### Given records:
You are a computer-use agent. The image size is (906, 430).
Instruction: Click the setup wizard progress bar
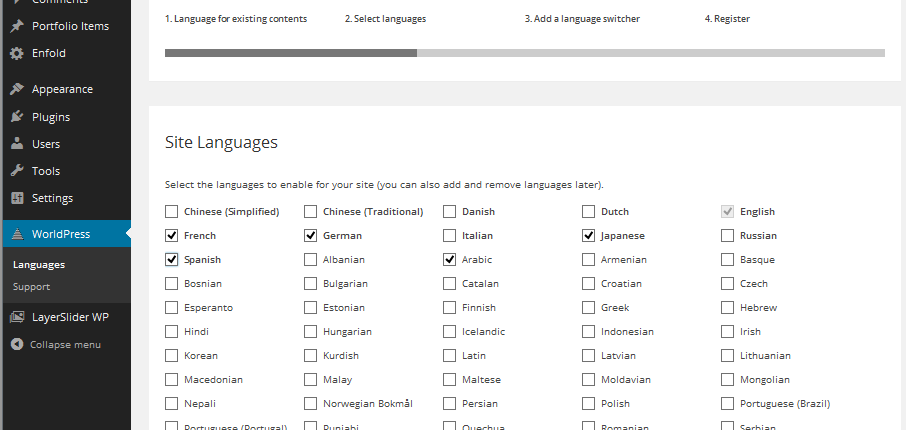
==
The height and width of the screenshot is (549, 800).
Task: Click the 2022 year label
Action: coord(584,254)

### Your goal:
Your answer should consist only of the lines above between the line holding "You are a computer-use" and the line holding "Instruction: Click the", inclusive, each transcribed exactly.

### Output for this exercise:
You are a computer-use agent. The image size is (906, 430).
Instruction: Click the setup wizard progress bar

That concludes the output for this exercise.